=== ENTRIES SHOWN ===

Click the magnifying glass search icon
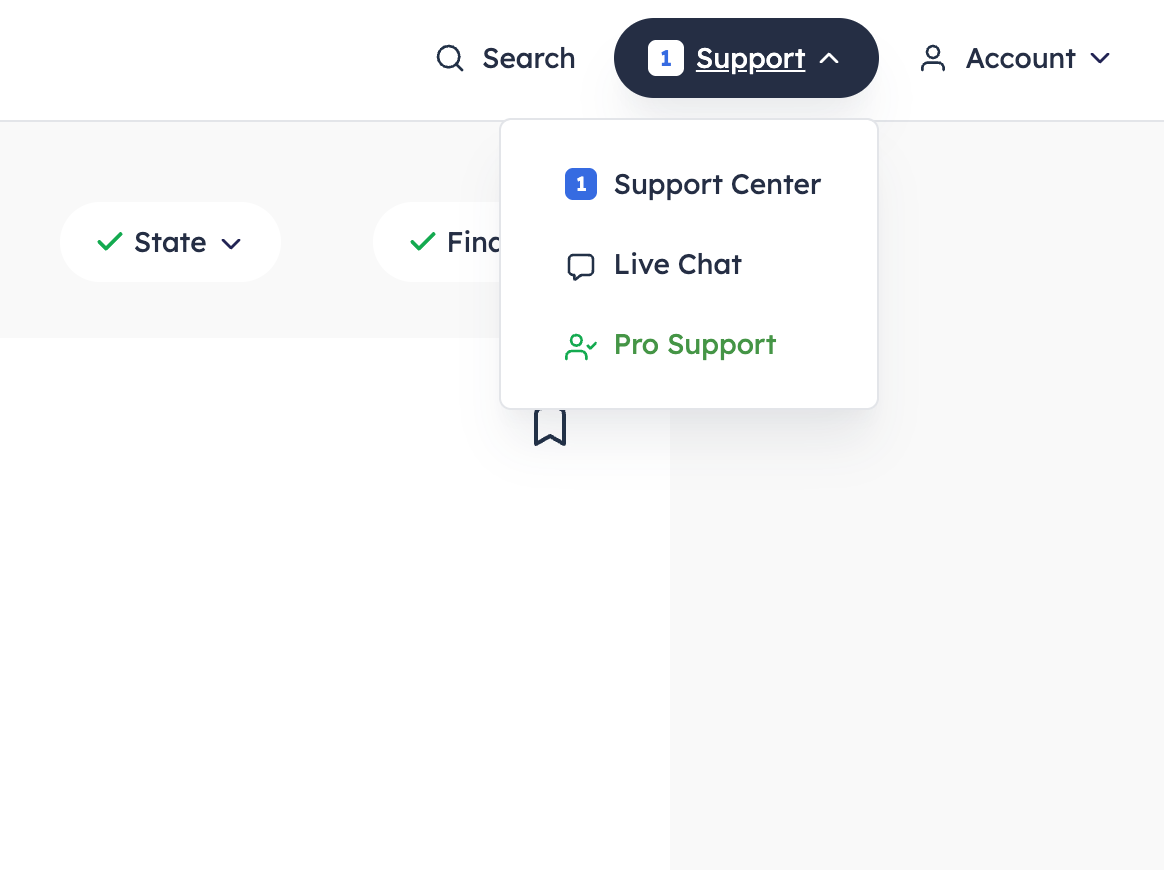[x=450, y=59]
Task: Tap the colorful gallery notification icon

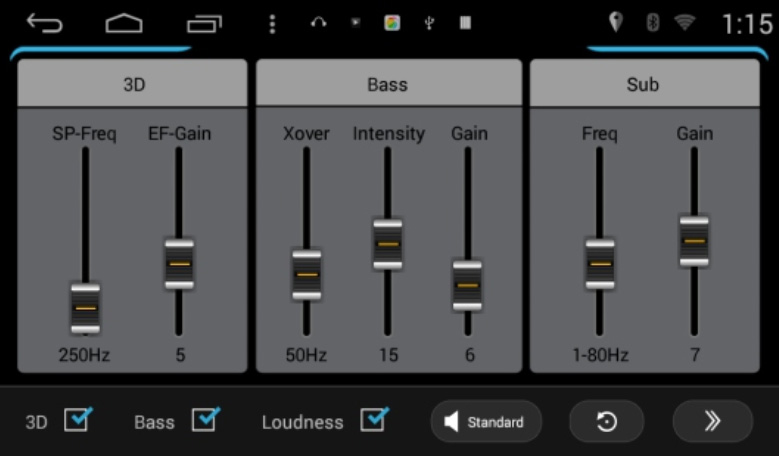Action: pos(392,23)
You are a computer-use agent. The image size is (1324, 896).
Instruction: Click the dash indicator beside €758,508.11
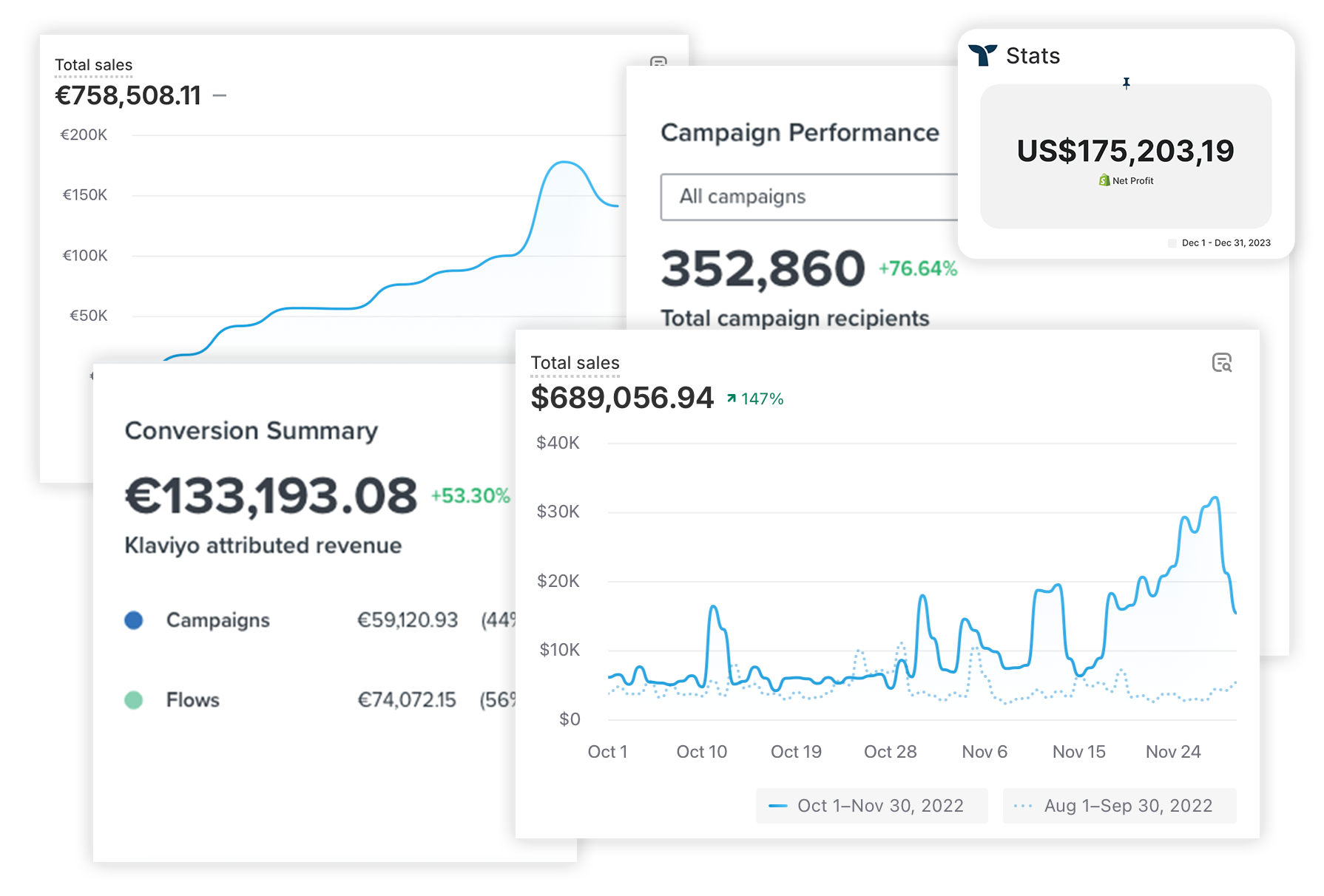click(x=220, y=95)
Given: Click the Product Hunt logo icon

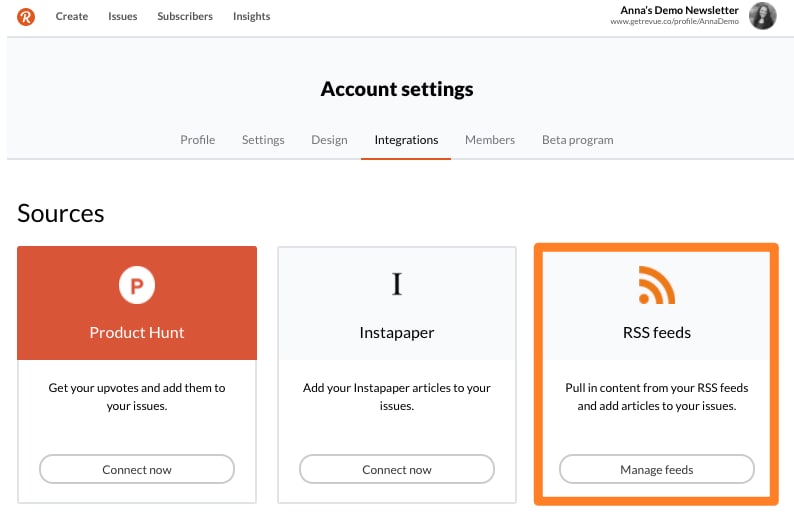Looking at the screenshot, I should pyautogui.click(x=137, y=286).
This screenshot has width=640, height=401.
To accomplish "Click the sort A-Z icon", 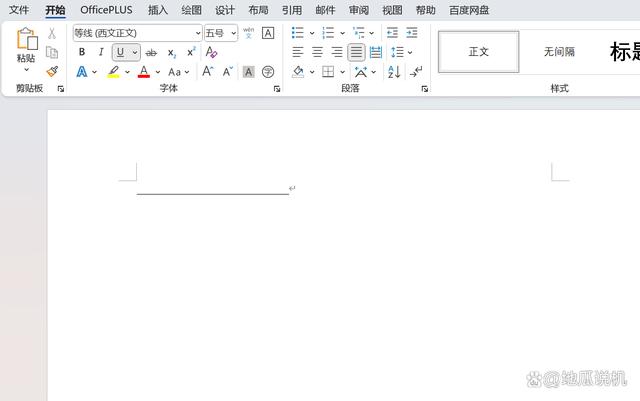I will pos(394,72).
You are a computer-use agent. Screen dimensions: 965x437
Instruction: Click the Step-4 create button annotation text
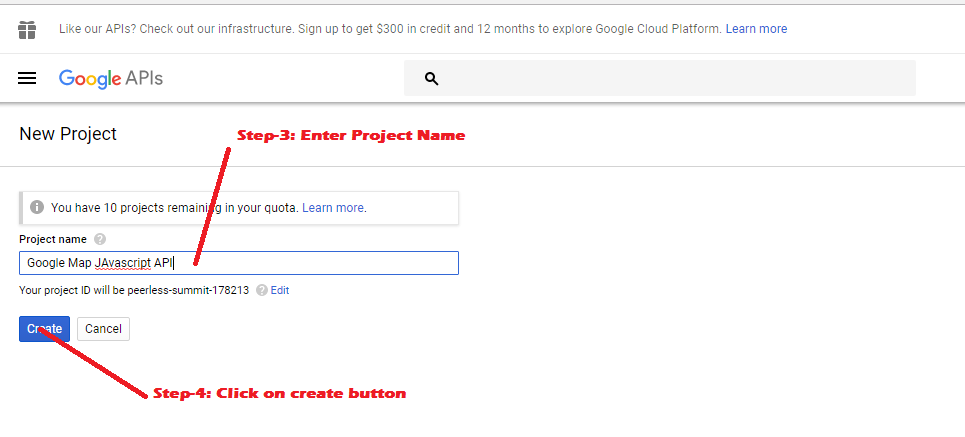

===

## WRITTEN TASK
Copy out again the lines from the one containing "You are a computer-use agent. Screen" through the end of the rows, both included, and leave out the pictures.

## ANSWER TO THE TASK
You are a computer-use agent. Screen dimensions: 965x437
Instruction: Click the Step-4 create button annotation text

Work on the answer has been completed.